__Assigned task A__:
Answer these from the fibromyalgia excerpt:
(i) According to data from Pfizer Inc, what percentage of the general population worldwide suffered from fibromyalgia?
(ii) In which city was the media conference held?
(iii) In the United States data, what percentage of patients had headaches?
__Assigned task B__: Please reproduce the passage of the fibromyalgia excerpt starting with "Dr Lu noted" and going on through "most common symptoms.".
__Assigned task C__:
For each statement, decide whether the fibromyalgia excerpt supports it, and answer yes or no with the deciding words quoted from the excerpt.
(i) The Dutch study found that people considered fibromyalgia less debilitating than knee osteoarthritis.
(ii) In the United States data, joint pain was reported by 72% of patients.
(iii) The media conference marked the regional launch of the FACTS survey.

__Excerpt__:
Data obtained from Pfizer Inc indicated that 1% to 3% of the general population worldwide – that is, 14 to 40 million people – suffered from fibromyalgia.
Dr Lu and Dr Prateepavanich were speaking at a media conference for the regional launch of the South-East Asia Fibromyalgia Awareness, Concerns and Trends Survey (FACTS) in Bangkok recently.
Dr Lu noted that the symptoms for fibromyalgia included sleep disturbance, fatigue, tenderness, stiffness, mood disorders, flu-like aching and headache. Data from the United States showed that muscular pain, fatigue and insomnia were present in at least 86% of patients. Joint pain (72%) and headaches (60%) were the next most common symptoms.
‘Fibromyalgia is a chronic pain condition characterised by increased pain sensitivity,’ says Dr Henry Lu.
A Dutch study of the general population of the Netherlands showed that people felt fibromyalgia was more debilitating than conditions such as knee osteoarthritis, rheumatoid arthritis and osteoporosis.

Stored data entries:
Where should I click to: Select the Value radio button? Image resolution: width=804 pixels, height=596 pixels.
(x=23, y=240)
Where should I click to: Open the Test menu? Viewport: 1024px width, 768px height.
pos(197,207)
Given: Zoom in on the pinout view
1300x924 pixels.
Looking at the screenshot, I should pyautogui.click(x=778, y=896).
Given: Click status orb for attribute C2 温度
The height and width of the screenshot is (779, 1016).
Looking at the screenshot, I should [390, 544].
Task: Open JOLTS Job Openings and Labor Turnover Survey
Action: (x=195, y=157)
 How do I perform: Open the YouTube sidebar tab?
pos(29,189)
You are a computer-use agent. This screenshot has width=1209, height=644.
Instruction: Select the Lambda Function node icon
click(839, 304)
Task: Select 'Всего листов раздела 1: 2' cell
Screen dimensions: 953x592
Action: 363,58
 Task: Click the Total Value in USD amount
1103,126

__Problem solution A__:
(i) 1% to 3%
(ii) Bangkok
(iii) 60%

__Problem solution B__:
Dr Lu noted that the symptoms for fibromyalgia included sleep disturbance, fatigue, tenderness, stiffness, mood disorders, flu-like aching and headache. Data from the United States showed that muscular pain, fatigue and insomnia were present in at least 86% of patients. Joint pain (72%) and headaches (60%) were the next most common symptoms.

__Problem solution C__:
(i) No: "people felt fibromyalgia was more debilitating than conditions such as knee osteoarthritis, rheumatoid arthritis and osteoporosis"
(ii) Yes: "Joint pain (72%)"
(iii) Yes: "a media conference for the regional launch of the South-East Asia Fibromyalgia Awareness, Concerns and Trends Survey (FACTS)"